I am looking to extract rows from my dataset based on a pattern like condition. The condition I'm looking for is finding periods in a battery's charging history where it discharged from 100-0% without charging in between.
For example, in this dataset below I would be interested in a function that would only return timestamp of 7 to 12 as it contains a full discharge of the battery.
timestamp | Charge level (%) |
---|---|
1 | 50 |
2 | 55 |
3 | 40 |
4 | 60 |
5 | 80 |
6 | 100 |
7 | 100 |
8 | 85 |
9 | 60 |
10 | 55 |
11 | 40 |
12 | 0 |
13 | 20 |
The approach I have tried is to use the loc
function in Pandas to look for rows with a charge level of 0% and then backtrack until I reach a row with a charge level of 100%.

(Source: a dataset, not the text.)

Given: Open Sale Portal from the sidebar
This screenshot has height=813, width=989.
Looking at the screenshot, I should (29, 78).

But I am struggling with the backtracking part in this approach.
The idea I use is to keep only the rows with 0 and 100 and the final rows of interest will be the ones with 100 followed by 0.

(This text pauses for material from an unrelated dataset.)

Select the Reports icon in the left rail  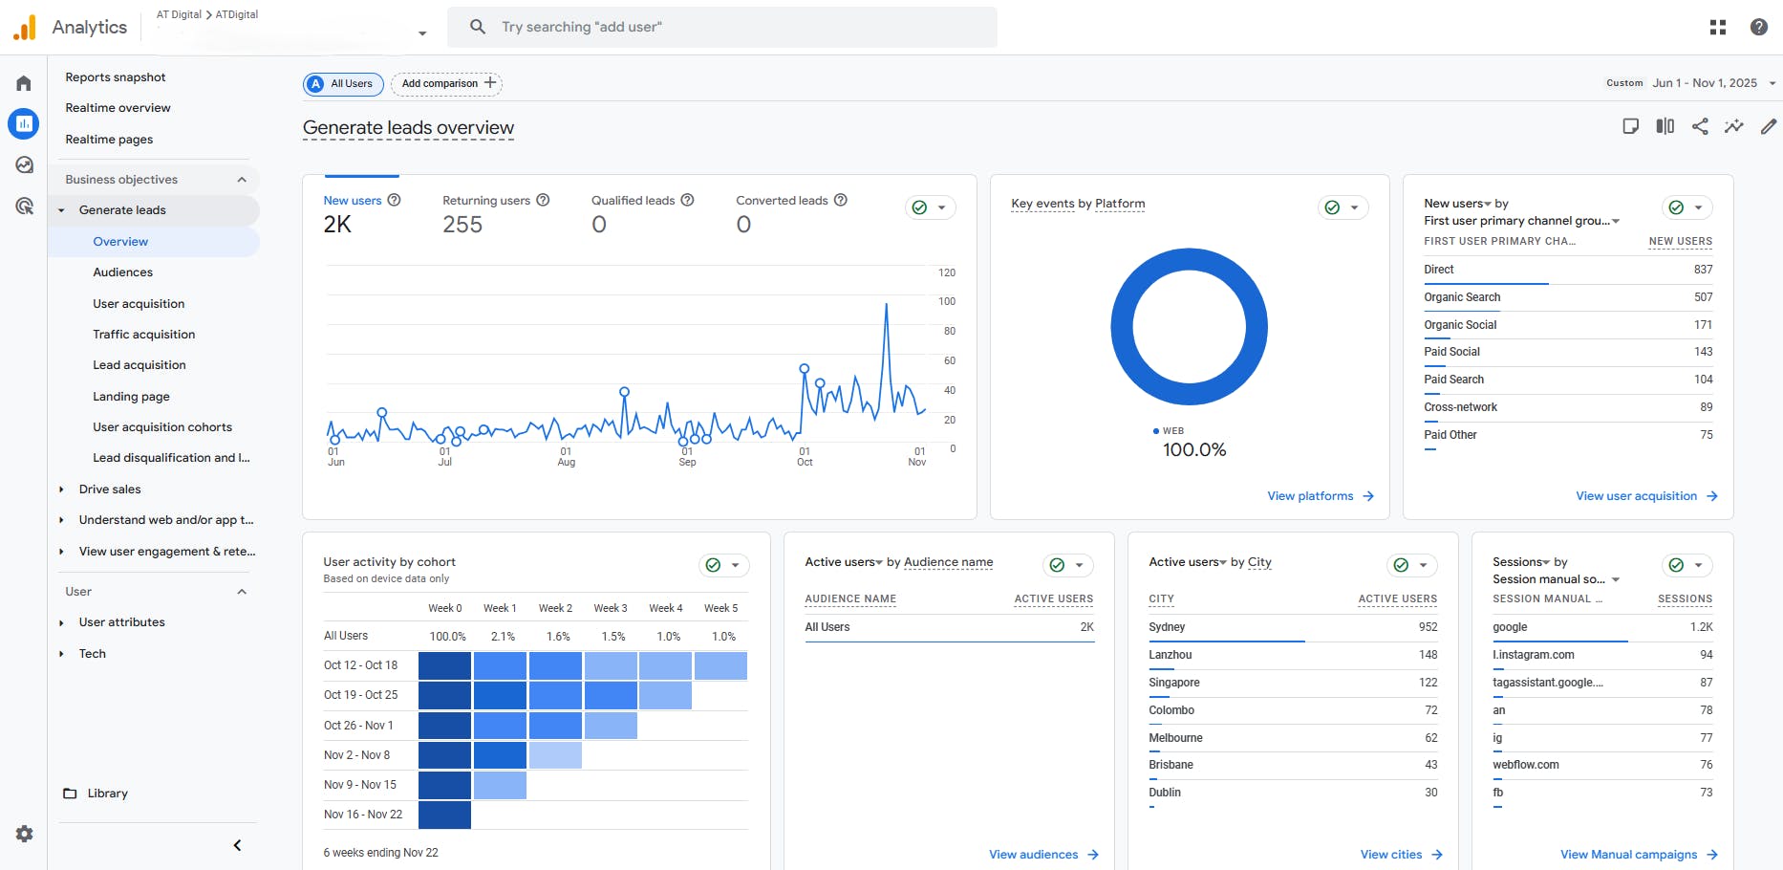23,123
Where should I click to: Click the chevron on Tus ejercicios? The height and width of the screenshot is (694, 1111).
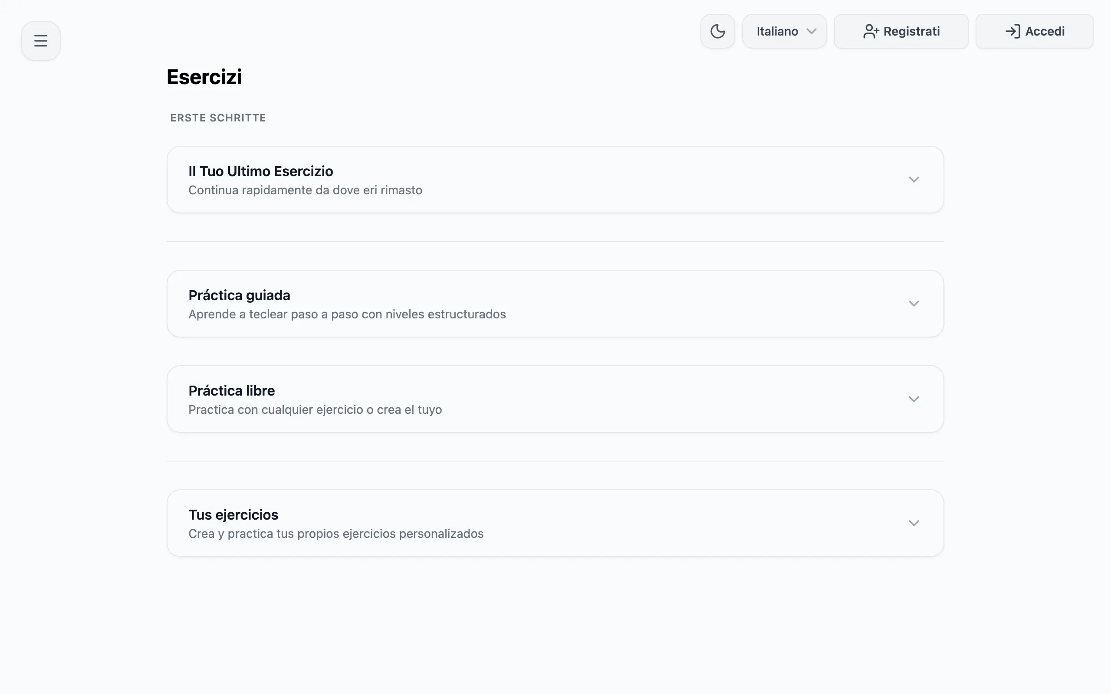(914, 523)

I also updated your example to include some more difficult cases like when it start discharging and then start charging before it was fully discharged.
with pd.option_context('display.max_columns', None):
display(df.T)
0 1 2 3 4 5 6 7 8 9 10 11 12 13 14 15 16 17 18 19 20 21 22 23
time 1 2 3 4 5 6 7 8 9 10 11 12 13 14 15 16 17 18 19 20 21 22 23 24
level 20 0 40 60 80 100 100 85 60 55 40 0 100 50 20 55 100 100 0 100 60 30 0 20
mask =((df["level"] == 100) | (df["level"] == 0))
res = df[mask].copy()
mask1 = (res["level"] == 100) & (res["level"].shift(-1) == 0)
mask2 = (res["level"] == 0) & (res["level"].shift(1) == 100)
res = res.loc[mask1 | mask2, ["time", "level"]]
display(res)
time level
6 7 100
11 12 0
17 18 100
18 19 0
19 20 100
22 23 0
where we have the start and end index of all the segments of interest.